Ils en ont en tous cas l’intention. François de Rugy (GDR, Loire-Atlantique) voit en ce score une « chance historique de constituer une force écologique de haut niveau, une forme d’organisation politique nouvelle » tandis que Noël Mamère (GDR, Gironde) avertit sur France Inter : « Nous n’avons plus vocation à être considérés comme des subalternes des grands partis de la gauche mais comme le moteur de cette gauche ». Mais en attendant, c’est Cohn-Bendit, qui est sur la brèche et négocie avec les socialistes européens « pour essayer de faire une majorité », explique-t-il sur RTL. Et si Delanoë avait raison : « Ce ne sont pas les Verts qui font le score, c’est Cohn-Bendit » ? Le paradoxe pourrait être une leçon à tirer si, en balayant du revers de la main toute ambition présidentielle et François Bayrou, « le lanceur de pavé » (l’expression est de Philippe de Villiers) s’était donné une stature d’opposant présidentiable…

En tous cas, sans aller jusque-là, l’UMP garde la victoire modeste. A commencer par Jean-François Copé : « Personne n’est dans le triomphalisme ». C’est à peine si le président du groupe UMP à l’Assemblée ose suggérer que son parti l’emporte parce qu’il a été « le plus concret ». Ces élections européennes n’ont finalement fait que « conforter Nicolas Sarkozy » et marquer « l’entrée dans la deuxième étape du quinquennat ». Tandis que le président de la République imagine d’ores et déjà « de nouveaux chantiers » à mener.

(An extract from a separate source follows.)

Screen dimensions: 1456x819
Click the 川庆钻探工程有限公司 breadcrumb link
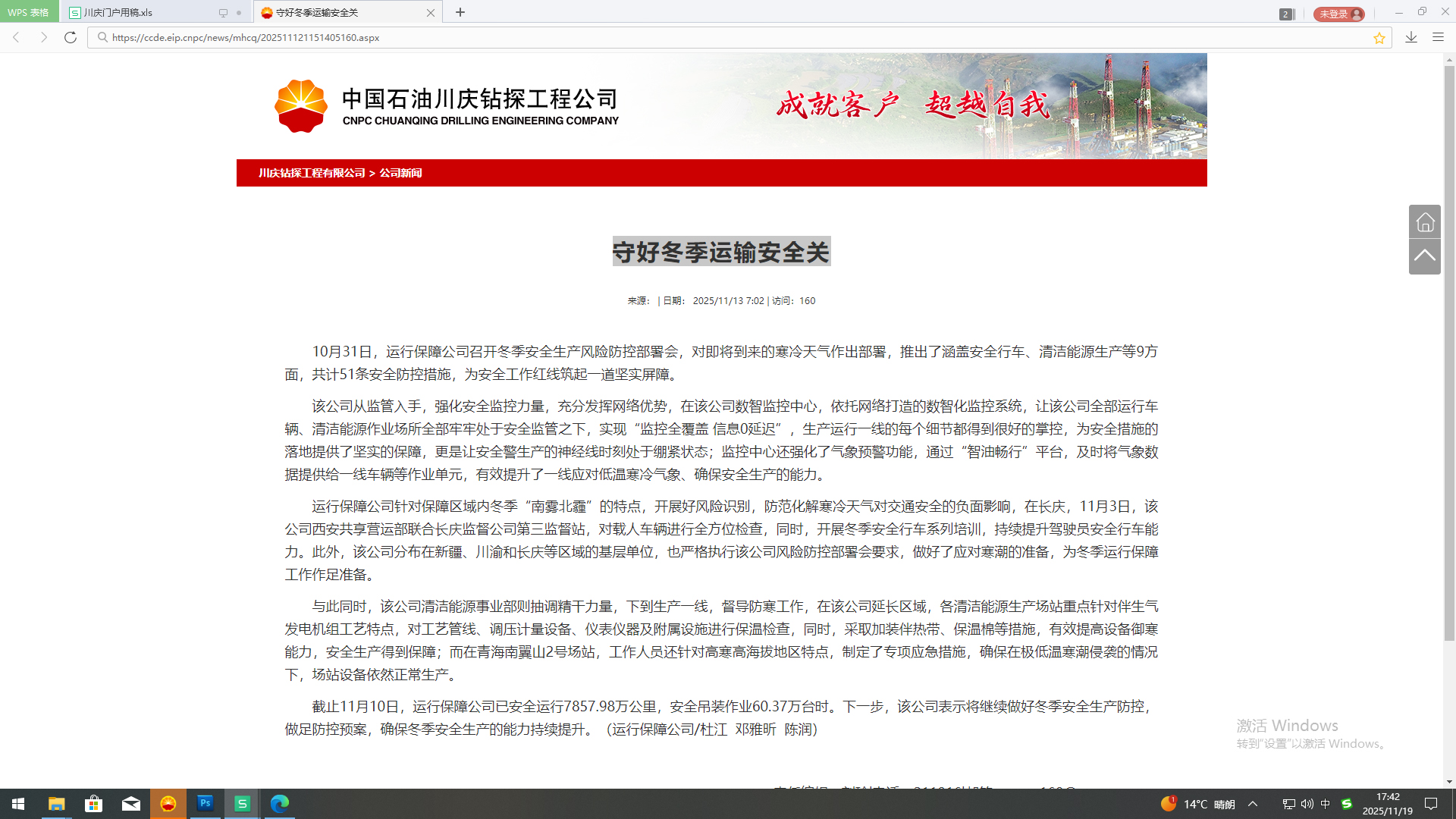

Mais pour tout un chacun dans la majorité, pas de mystère, le « ticket gagnant » a été l’unité. Et François Sauvadet (NC, Côte d’Or) n’est pas peu fier de ce que ses camarades (Cavada, Abad et Auconie) aient décroché le gros lot strasbourgeois reléguant François Bayrou au rang « d’imposteur ».

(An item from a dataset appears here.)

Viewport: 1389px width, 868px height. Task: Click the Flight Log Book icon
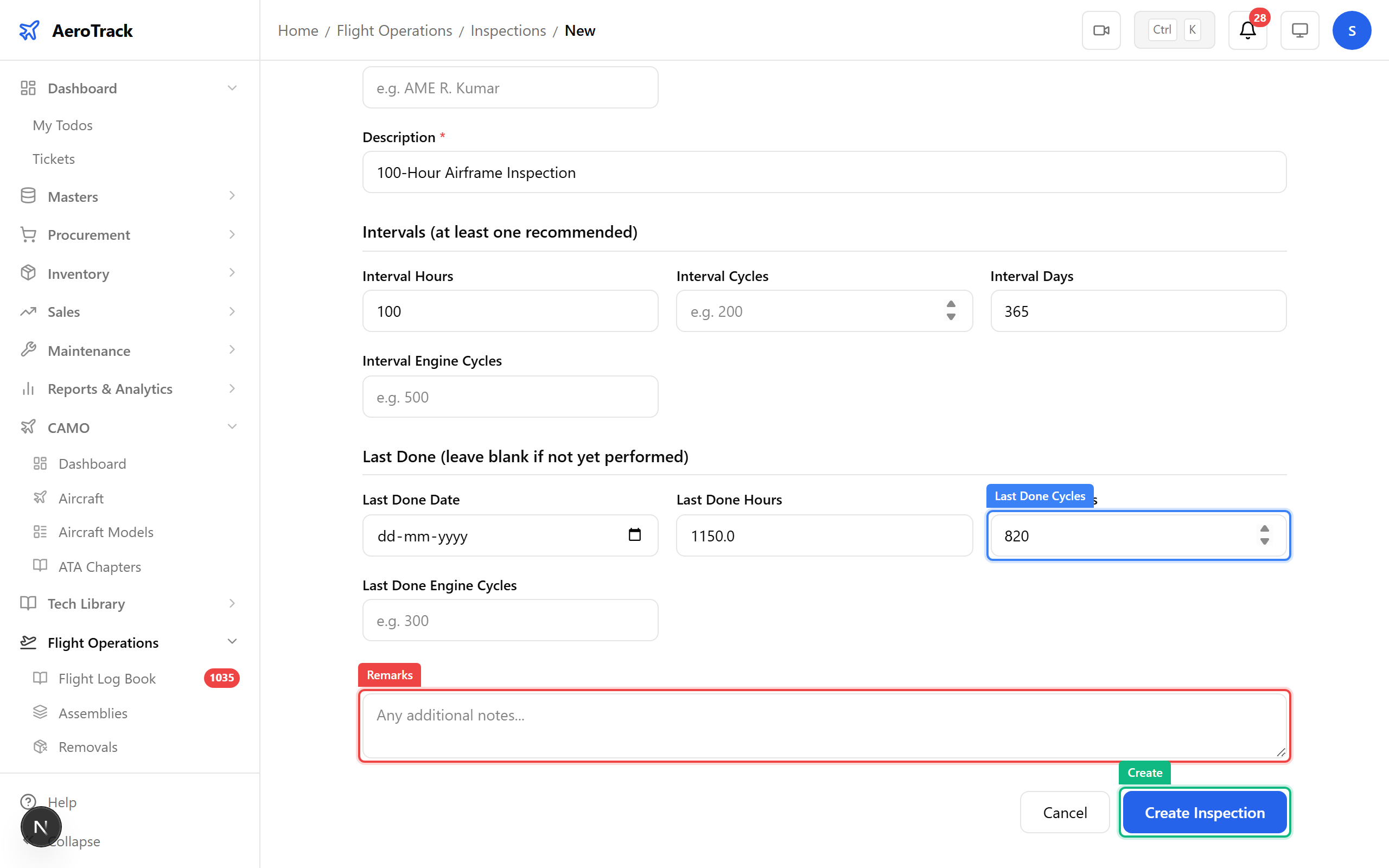point(41,678)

Oui, l’union fait la force. Ce qui étonne, dès lors, c’est la façon dont cette leçon est tirée par les grands perdants du scrutin, dont la défaite n’a fait qu’accroître la division. Au Modem, la gifle infligée à François Bayrou et la promesse d’un jeu plus collectif ressuscitent les ambitions de Corinne Lepage – encore une ex et future candidate à la présidentielle ; tandis qu’au PS… au PS, la foire d’empoigne atteint un paroxysme, et chacun y va une nouvelle fois de son appel à l’unité sous sa bannière. Jamais avare de « bons mots », Arnaud Montebourg ne s’économise pas. L’échec du parti socialiste aux européennes est une « claque méritée ». Pour le député Pierre Moscovici (SRC, Doubs), le résultat des Européennes ressemble à s’y méprendre à un « coup de pied aux fesses terrible », un « vote sanction contre le PS ». Et le député d’évoquer un changement comme Nicolas Sarkozy l’a fait à l’UMP. Le sénateur-maire de Lyon n’a pas, lui non plus, perdu son franc-parler et lance un appel à Martine Aubry : « Si on ne se remet pas en cause quand on a des scores comme ça, c’est qu’on ne se remet jamais en cause. C’est de l’autisme ! »
Et si tout se résumait à cela : « La droite est unie, elle gagne, la gauche est divisée, elle perd » dixit Benoît Hamon, porte-parole du PS et ancien eurodéputé. Eh oui, ancien.